▶ **Provided records**:
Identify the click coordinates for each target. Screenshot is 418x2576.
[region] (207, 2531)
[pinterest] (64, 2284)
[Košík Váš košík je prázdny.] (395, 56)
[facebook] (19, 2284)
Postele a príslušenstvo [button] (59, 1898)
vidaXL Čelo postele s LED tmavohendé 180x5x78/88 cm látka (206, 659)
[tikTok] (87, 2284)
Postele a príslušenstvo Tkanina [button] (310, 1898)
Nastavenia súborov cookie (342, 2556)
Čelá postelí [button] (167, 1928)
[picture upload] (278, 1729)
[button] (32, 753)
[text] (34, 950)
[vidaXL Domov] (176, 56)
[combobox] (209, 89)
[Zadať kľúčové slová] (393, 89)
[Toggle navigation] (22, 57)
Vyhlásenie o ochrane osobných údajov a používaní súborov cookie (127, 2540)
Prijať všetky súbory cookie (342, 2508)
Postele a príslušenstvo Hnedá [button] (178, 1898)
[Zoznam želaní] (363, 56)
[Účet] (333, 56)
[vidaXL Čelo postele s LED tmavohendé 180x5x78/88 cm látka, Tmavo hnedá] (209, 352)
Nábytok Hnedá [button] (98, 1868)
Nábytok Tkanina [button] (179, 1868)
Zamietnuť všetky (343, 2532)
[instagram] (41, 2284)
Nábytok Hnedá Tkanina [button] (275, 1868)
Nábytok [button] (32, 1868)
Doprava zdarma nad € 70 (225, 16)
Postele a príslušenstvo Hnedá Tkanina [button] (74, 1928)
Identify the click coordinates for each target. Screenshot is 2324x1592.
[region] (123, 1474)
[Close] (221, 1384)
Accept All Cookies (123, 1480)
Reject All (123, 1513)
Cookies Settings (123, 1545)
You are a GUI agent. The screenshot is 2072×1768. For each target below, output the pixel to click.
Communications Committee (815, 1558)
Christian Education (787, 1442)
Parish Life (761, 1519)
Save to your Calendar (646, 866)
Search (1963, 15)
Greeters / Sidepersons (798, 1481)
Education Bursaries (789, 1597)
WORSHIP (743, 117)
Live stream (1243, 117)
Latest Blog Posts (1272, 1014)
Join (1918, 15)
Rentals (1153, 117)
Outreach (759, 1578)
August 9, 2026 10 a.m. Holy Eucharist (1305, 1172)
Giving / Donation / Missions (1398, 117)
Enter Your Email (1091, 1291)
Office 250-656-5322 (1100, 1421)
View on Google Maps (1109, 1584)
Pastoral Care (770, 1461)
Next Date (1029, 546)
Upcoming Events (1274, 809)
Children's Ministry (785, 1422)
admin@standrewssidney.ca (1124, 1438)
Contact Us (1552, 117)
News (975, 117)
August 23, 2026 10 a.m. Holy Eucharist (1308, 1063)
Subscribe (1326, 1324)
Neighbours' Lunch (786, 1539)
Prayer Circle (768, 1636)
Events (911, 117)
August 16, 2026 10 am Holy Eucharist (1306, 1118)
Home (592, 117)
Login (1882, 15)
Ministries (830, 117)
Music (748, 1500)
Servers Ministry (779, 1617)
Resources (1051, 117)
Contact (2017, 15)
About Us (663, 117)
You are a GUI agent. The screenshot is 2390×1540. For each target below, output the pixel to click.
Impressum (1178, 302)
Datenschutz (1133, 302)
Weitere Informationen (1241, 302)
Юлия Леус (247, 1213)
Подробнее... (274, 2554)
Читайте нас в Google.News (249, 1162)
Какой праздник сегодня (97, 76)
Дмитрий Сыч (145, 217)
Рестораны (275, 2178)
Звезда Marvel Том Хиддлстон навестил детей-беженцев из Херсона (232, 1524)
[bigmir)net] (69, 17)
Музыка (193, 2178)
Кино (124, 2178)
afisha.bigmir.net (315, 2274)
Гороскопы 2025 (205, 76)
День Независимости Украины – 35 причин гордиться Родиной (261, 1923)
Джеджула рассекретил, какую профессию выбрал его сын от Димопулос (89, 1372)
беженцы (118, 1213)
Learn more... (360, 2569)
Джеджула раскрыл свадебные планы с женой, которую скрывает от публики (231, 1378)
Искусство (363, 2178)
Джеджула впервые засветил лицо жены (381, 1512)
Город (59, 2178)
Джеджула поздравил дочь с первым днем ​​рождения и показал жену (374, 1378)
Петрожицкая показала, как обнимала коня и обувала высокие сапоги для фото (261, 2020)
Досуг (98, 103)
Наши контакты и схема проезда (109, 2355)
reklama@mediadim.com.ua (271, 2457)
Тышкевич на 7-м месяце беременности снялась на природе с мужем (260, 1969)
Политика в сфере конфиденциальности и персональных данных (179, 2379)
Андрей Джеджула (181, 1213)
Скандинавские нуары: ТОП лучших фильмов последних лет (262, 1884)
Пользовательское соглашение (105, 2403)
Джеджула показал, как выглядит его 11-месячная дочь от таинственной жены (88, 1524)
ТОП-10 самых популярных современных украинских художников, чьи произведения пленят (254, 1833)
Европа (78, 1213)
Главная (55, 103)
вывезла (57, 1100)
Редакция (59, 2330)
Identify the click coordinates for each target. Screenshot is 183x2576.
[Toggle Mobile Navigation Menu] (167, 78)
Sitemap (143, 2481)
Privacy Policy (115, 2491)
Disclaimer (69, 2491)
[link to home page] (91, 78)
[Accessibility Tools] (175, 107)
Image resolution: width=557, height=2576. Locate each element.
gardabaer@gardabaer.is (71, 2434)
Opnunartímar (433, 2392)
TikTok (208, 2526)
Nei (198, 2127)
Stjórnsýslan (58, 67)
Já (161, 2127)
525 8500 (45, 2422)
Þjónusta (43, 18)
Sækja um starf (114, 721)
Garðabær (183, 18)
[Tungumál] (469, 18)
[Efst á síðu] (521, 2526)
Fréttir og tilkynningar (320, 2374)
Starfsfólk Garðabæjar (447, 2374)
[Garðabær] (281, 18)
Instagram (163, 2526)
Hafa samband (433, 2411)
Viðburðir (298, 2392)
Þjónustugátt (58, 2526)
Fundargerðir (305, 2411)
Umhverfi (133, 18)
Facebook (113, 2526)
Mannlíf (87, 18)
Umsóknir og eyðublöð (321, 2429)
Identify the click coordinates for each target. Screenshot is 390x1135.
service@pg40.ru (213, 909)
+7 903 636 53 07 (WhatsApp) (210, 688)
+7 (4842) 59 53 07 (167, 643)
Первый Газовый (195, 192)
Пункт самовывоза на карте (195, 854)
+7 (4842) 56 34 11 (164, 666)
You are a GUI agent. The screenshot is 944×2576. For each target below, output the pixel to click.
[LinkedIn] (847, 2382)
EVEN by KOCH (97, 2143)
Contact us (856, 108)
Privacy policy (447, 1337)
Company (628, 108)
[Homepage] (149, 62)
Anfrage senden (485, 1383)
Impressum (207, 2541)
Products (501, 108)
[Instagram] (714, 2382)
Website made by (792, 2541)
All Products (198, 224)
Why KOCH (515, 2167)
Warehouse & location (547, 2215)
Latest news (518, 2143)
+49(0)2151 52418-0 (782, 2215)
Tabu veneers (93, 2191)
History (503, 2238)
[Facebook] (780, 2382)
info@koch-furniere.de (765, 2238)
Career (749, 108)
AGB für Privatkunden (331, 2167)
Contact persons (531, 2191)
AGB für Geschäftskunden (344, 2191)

▶ **Exercise prompt**: Lines after the one containing "[Zoznam želaní] (363, 56)" are not wanted; repeat exactly each line above from the first up to and including it.

▶ **Result below**:
Identify the click coordinates for each target. Screenshot is 418x2576.
[region] (207, 2531)
[pinterest] (64, 2284)
[Košík Váš košík je prázdny.] (395, 56)
[facebook] (19, 2284)
Postele a príslušenstvo [button] (59, 1898)
vidaXL Čelo postele s LED tmavohendé 180x5x78/88 cm látka (206, 659)
[tikTok] (87, 2284)
Postele a príslušenstvo Tkanina [button] (310, 1898)
Nastavenia súborov cookie (342, 2556)
Čelá postelí [button] (167, 1928)
[picture upload] (278, 1729)
[button] (32, 753)
[text] (34, 950)
[vidaXL Domov] (176, 56)
[combobox] (209, 89)
[Zadať kľúčové slová] (393, 89)
[Toggle navigation] (22, 57)
Vyhlásenie o ochrane osobných údajov a používaní súborov cookie (127, 2540)
Prijať všetky súbory cookie (342, 2508)
Postele a príslušenstvo Hnedá [button] (178, 1898)
[Zoznam želaní] (363, 56)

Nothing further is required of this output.